Adoption
me b zola (17,716 posts)
Another adoptee commits suicide: Fashion designer L'Wren Scott,girlfriend of Mick Jagger, found dea
http://news.msn.com/pop-culture/fashion-designer-and-mick-jagger-girlfriend-lwren-scott-found-dead-in-ny
Although we only hear about the famous, adoptees are four times a higher risk for suicide.
Let's stop there for a second and consider the intent of this statement.
Since adoptees are at higher risk the message is: adoption should be a last resort.
Am I missing some other meaning?
Okay, so let's take that same conclusion and apply it here:
Transgender study looks at 'exceptionally high' suicide-attempt rate
January 28, 2014|By Emily Alpert Reyes
A whopping 41% of people who are transgender or gender-nonconforming have attempted suicide sometime in their lives, nearly nine times the national average, according to a sweeping survey released three years ago.
http://articles.latimes.com/2014/jan/28/local/la-me-ln-suicide-attempts-alarming-transgender-20140127One would not even dare to post this article in that thread because the outcry before the ban hammer would melt the internet.
But then the OP posts a news article then this graphic:
marshall (6,408 posts)
5. Obama and Clinton are two happy and successful adoptees
Both adopted by stepfathers who were also the fathers of their half siblings. They had struggles, but both turned out great!
Well...
...but we get what you're saying.
Your fellow proglodytes, however:
pnwmom (51,307 posts)
10. They are in a completely different position because they never lost their mothers.
They grew up knowing they were loved by a biological parent.
That is light years away from being adopted in a closed adoption, without any knowledge of who you came from and whether that person loves you or is even alive.
We have two adoptees in our extended family (one open and one closed adoption), and several adoptees among family members of close friends -- all products of closed adoptions. I speak from a lot of experience.
blueamy66 (6,115 posts)
15. I am an adoptee. So was my brother.
I grew up knowing that I was loved by my PARENTS.
YOU weren't adopted.
Wow, just wow.
I am so offended by what you wrote.
pnwmom (51,307 posts)
20. What was so offensive?
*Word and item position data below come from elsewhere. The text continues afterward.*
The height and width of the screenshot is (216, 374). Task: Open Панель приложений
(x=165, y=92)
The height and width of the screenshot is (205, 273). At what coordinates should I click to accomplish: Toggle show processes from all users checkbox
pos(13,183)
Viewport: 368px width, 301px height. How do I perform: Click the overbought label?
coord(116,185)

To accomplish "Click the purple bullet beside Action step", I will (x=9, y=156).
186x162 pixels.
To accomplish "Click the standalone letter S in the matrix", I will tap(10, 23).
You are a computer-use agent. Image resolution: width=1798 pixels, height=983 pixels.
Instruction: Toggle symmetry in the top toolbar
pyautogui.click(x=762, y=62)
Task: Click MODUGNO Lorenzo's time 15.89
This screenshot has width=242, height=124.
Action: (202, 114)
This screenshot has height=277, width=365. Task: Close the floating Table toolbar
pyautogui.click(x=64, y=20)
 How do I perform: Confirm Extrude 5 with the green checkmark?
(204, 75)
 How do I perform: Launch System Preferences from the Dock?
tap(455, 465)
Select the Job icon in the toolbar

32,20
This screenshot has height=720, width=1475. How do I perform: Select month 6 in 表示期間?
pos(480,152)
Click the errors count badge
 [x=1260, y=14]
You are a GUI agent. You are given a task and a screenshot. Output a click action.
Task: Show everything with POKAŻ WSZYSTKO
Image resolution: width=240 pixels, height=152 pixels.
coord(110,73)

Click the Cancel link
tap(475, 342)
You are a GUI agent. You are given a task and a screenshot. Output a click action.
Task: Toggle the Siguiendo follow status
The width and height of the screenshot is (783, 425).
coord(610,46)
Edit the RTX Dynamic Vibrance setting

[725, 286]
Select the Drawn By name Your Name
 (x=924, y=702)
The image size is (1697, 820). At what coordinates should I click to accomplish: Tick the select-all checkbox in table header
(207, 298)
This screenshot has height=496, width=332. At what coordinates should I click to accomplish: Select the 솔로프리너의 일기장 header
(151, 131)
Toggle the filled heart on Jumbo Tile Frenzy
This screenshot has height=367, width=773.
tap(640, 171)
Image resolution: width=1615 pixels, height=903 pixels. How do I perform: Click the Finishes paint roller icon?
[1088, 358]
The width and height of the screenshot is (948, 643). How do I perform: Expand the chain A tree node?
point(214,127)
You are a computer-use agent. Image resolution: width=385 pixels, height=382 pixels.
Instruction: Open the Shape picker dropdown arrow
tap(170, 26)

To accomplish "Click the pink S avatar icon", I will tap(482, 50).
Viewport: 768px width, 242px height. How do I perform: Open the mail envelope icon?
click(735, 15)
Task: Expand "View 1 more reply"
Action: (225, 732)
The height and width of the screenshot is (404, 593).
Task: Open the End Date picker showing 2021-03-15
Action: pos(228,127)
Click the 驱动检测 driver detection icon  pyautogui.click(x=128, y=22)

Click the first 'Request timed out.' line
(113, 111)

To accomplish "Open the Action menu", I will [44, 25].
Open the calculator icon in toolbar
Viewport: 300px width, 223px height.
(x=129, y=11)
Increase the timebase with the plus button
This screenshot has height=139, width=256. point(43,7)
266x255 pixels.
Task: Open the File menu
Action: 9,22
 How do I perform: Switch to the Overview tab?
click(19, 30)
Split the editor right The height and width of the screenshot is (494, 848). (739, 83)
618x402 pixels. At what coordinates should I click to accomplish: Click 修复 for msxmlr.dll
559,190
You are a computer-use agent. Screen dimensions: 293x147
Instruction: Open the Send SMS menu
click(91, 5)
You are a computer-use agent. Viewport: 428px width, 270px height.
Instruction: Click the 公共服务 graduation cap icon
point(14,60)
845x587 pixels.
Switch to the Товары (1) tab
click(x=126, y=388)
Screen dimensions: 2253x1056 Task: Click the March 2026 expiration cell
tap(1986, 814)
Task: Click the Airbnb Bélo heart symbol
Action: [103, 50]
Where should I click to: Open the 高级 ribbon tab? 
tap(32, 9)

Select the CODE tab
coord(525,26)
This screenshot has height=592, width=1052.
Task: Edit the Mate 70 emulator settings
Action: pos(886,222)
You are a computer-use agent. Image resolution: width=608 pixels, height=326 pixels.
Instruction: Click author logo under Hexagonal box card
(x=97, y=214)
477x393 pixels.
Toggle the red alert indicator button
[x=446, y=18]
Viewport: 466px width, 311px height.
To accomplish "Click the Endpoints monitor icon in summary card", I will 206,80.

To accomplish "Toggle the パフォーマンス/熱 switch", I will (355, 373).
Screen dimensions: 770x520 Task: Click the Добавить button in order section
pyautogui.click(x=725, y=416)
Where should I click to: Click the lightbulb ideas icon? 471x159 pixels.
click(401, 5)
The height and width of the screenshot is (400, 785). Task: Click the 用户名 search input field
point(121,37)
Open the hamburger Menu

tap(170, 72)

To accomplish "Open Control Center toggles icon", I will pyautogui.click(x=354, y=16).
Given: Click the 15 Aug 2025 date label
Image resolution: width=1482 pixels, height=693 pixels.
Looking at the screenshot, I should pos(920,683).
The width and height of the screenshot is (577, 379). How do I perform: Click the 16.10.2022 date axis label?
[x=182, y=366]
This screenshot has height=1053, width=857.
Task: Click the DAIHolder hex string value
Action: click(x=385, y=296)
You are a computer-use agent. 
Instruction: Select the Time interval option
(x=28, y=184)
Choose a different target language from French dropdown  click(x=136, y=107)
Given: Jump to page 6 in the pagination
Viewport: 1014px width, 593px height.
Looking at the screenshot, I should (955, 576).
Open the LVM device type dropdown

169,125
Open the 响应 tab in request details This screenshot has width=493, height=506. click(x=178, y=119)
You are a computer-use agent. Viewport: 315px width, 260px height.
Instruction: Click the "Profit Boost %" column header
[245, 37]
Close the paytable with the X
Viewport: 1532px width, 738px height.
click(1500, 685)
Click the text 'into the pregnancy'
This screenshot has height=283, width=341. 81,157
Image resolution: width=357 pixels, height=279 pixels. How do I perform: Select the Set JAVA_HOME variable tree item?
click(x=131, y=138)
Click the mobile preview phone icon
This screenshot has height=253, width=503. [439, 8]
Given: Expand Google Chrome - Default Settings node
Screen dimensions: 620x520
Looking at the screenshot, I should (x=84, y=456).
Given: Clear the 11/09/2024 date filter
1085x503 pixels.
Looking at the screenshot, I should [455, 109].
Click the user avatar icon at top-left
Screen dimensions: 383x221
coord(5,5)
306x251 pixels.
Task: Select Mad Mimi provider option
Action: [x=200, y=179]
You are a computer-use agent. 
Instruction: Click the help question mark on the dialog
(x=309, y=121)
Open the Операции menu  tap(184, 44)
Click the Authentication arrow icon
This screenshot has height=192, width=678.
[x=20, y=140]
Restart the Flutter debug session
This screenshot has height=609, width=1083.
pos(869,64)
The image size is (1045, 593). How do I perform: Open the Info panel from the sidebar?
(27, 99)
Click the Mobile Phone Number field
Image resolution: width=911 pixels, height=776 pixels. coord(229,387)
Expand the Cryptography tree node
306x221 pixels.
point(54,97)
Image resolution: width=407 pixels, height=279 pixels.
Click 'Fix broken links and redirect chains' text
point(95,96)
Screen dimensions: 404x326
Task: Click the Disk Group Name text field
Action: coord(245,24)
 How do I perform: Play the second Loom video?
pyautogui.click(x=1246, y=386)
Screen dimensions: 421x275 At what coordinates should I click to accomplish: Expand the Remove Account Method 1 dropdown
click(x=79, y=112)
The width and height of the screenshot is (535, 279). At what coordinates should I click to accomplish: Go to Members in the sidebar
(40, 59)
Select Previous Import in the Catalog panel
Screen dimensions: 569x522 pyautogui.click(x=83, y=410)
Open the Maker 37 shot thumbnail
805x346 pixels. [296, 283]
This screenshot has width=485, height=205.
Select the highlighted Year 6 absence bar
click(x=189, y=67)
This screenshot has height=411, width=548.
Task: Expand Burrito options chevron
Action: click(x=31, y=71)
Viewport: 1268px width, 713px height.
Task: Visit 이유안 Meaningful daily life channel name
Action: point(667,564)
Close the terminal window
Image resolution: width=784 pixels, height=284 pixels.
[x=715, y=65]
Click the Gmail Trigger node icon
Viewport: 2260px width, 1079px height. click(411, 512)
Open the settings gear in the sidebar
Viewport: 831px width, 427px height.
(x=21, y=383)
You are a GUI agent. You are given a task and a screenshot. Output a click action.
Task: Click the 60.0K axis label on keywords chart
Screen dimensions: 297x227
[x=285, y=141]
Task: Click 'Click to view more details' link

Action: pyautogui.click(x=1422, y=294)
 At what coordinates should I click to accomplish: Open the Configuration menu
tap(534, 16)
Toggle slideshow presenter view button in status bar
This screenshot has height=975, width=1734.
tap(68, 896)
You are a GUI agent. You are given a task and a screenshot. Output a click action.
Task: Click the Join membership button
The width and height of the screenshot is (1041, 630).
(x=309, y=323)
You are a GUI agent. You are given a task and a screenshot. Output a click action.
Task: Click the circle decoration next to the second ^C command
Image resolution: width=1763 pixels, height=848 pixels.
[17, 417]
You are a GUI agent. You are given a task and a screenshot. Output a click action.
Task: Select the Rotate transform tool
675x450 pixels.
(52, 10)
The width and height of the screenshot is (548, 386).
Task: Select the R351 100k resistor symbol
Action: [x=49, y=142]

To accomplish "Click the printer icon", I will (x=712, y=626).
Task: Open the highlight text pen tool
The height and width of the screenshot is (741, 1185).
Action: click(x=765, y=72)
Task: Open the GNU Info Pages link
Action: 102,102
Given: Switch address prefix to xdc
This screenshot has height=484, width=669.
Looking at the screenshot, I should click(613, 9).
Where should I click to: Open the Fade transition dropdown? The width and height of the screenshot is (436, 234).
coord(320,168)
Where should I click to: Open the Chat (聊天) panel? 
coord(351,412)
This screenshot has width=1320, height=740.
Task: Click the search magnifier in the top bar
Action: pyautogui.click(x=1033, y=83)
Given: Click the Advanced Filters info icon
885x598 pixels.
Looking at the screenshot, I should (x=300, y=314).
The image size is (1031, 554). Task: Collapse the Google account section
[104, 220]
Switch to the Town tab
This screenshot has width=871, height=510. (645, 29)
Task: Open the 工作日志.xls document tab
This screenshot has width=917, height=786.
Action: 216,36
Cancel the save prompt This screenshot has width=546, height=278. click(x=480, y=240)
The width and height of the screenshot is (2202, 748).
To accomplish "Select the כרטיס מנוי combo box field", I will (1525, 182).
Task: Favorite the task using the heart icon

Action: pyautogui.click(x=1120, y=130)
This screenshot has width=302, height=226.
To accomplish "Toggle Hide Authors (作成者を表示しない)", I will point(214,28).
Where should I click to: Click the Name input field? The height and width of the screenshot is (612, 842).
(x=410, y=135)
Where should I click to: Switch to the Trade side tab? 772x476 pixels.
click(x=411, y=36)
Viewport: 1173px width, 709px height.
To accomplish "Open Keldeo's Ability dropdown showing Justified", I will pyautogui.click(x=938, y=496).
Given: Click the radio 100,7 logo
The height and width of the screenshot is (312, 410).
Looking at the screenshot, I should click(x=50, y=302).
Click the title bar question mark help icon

Not everyone is as lucky as you.
According to research, most adoptees have some emotional difficulty dealing with their adoption at some point of another, and often during teenage years.
I have an adopted granddaughter whom we all love deeply -- but if she is sad someday that she lost her birth parents, we won't tell her she should be happy just to have us. We'll accept that no matter how much we love her, she could have real feelings of loss. And we'll do everything we can to let her know we understand how that must hurt, and that she'll always have us.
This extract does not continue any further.